- BRIEF
Work through the data below and copy out every line where "each" is found.

- LISTED RECORDS

Start of Block

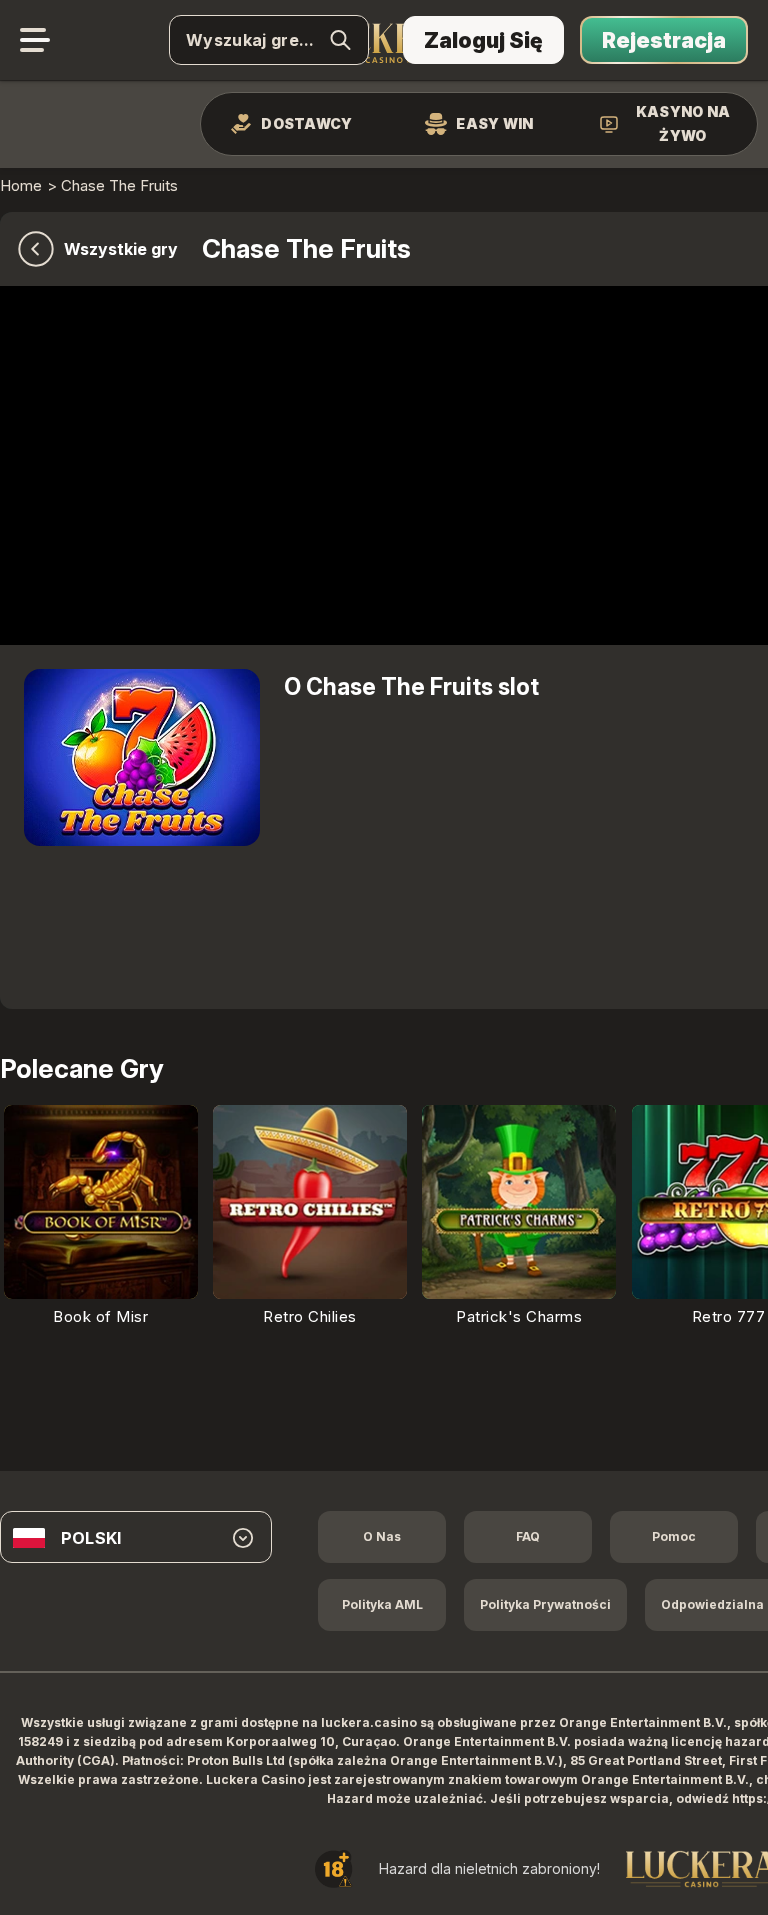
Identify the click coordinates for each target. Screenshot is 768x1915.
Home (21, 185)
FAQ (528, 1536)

End of Block
Start of Block

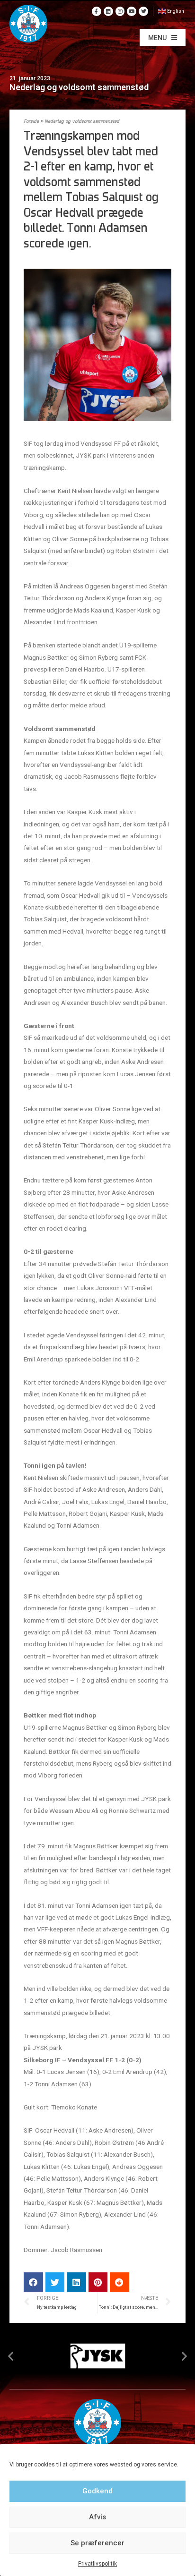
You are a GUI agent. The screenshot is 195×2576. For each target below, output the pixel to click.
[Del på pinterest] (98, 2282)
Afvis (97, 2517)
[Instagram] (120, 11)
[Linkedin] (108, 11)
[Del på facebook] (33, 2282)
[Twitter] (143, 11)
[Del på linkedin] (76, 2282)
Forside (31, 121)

End of Block

- YOUR SOLUTION
Identify the click coordinates for each target. Screenshot is 768x1915.
You are a GUI agent. The screenshot is 195×2576. For each target below, output the pixel to click.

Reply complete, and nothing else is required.